Baumeister has described his fiction as combining literary fiction, surrealism, satire, and slipstream — drawing on science fiction, fantasy, spy fiction, and crime fiction. In interviews he has cited Martin Amis, Kurt Vonnegut, Don DeLillo, Vladimir Nabokov, Milan Kundera, Salman Rushdie, Michael Moorcock, Jeanette Winterson, and Italo Calvino as influences on his work. He has also discussed the influence of Dungeons & Dragons, television, and popular culture on his fiction.
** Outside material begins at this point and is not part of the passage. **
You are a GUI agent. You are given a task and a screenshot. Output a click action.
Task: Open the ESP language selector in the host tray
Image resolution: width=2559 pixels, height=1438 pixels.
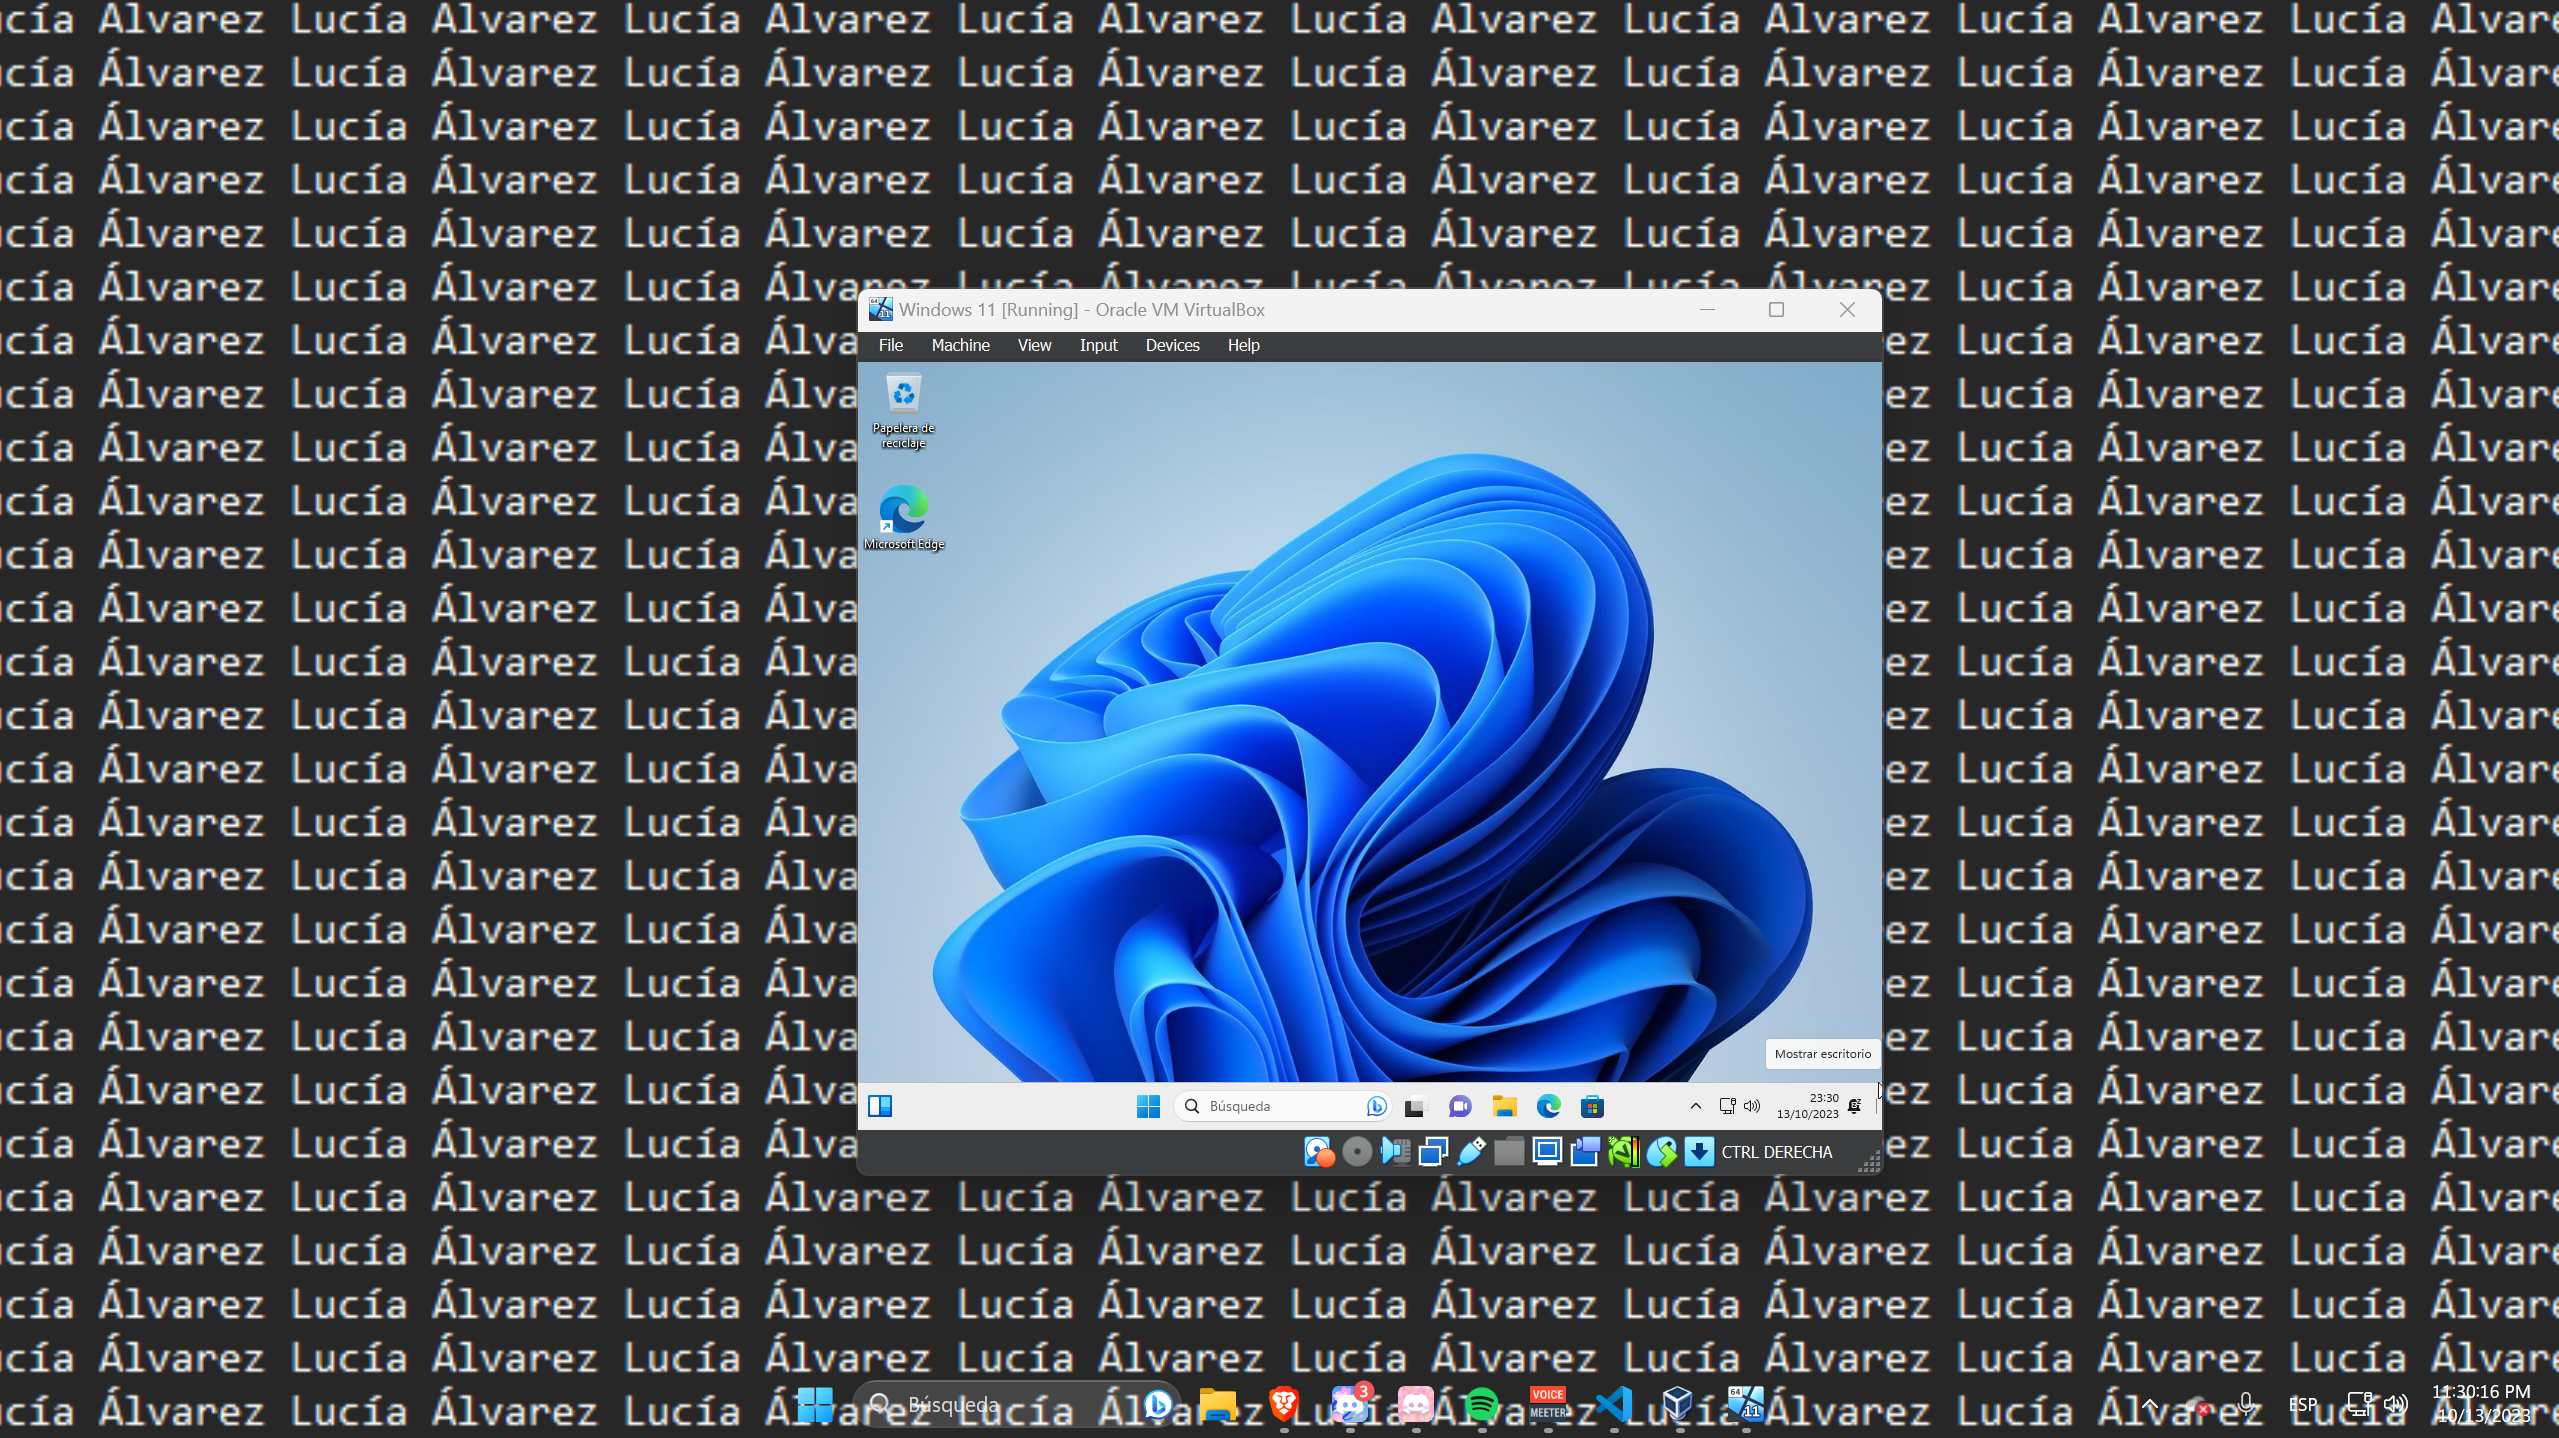click(x=2302, y=1404)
His nonfiction often focuses on American politics and popular culture. An essay on AMC's Mad Men published in Salon in 2015 was later referenced in the academic volume Mad Men: The Death and Redemption of American Democracy (Lexington Books, ISBN 9781498526975). Baumeister curated the "Under the Influence" feature for Entropy, conducted the "Six Ridiculous Questions" interview series for Vol. 1 Brooklyn, and wrote the "Review Microbrew" column for The Nervous Breakdown, in which he reviewed fiction in groups of multiple titles per installment.

==Bibliography==

===Novels===
- "Pax Americana" (2017)
- "Twilight of the Gods" (2025)

===Selected essays and criticism===
- "'Mad Men' Eulogies: Don Draper, American Anti-Hero." Salon, April 5, 2015.
- "The Book of Loki." Guernica, March 2018.
- "True Detective: Journey to the End of the American Night." The Weeklings, January 31, 2014.
- "Female President? TV Says, 'Definitely, Maybe.'" The Rumpus, May 2, 2015.
- "Scream, Dream, Nightmare." The Weeklings, January 25, 2016.
- "Beware the Ides of Trump." The Weeklings, September 26, 2016.
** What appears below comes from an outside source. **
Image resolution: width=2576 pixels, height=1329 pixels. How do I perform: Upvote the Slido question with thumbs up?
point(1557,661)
===Selected book reviews===
Baumeister began reviewing books at Electric Literature and subsequently launched the "Review Microbrew" column at The Nervous Breakdown, running to nine or more volumes. He has also published reviews at Brooklyn Rail and Vol. 1 Brooklyn.

- "Review: Station Eleven by Emily St. John Mandel." Electric Literature, 2014.
- "The Sounds of Madness: The Subprimes by Karl Taro Greenfeld." Electric Literature, 2015.
- "Success and Its Trappings: Matt Bell's A Tree or a Person or a Wall." Electric Literature, 2016.
- "The Once and Future Queen: Amber Sparks's Weird Realism." The Brooklyn Rail, February 2020.
- "Reinventing Postmodernism: Charles Yu's Interior Chinatown." Vol. 1 Brooklyn, July 2020.
- "Mark Doten's Trump Sky Alpha." The Brooklyn Rail, June 2019.
- "Matt Bell's Appleseed." The Brooklyn Rail, May 2021.
- "A Resonant History, With Cryptids: On American Mythology by Giano Cromley." Vol. 1 Brooklyn, August 7, 2025.

===Selected short fiction===
- "Superman's Last Flight." Literary Orphans, Bruce Issue.
- "The Book of Loki." Guernica, March 2018.
- "The Arena of Love." Vol. 1 Brooklyn, June 10, 2018.
- "Sing a New Song." Vol. 1 Brooklyn, October 31, 2021.
- "Magic Boots." BULL #10, 2023.

==Podcasts==

Baumeister has appeared as a guest on numerous literary podcasts, including Drinks with Tony (Tony DuShane, Episode 167, December 2021 and a 2025 episode on Twilight of the Gods), This Podcast Will Change Your Life (Ben Tanzer, Episode 221, April 20, 2020 and Episode 355, February 2025), Jamming Their Transmission (John Madera, Episode 17, July 3, 2020), A Vague Idea (Nate Ragolia, with Jonathan Evison, April 6, 2021), Debut Buddies (with Leland Cheuk), Salt Lake Dirt (Episode 302, 2025), The Chills at Will Podcast (Episode 311, 2025), Textual Healing with Mallory Smart (2025), Rabbit Hole of Research (Episode 36, 2025), Teaching Learning Leading K-12 (Steven Miletto, Episode 763, 2025), and Beyond the Zero (2025).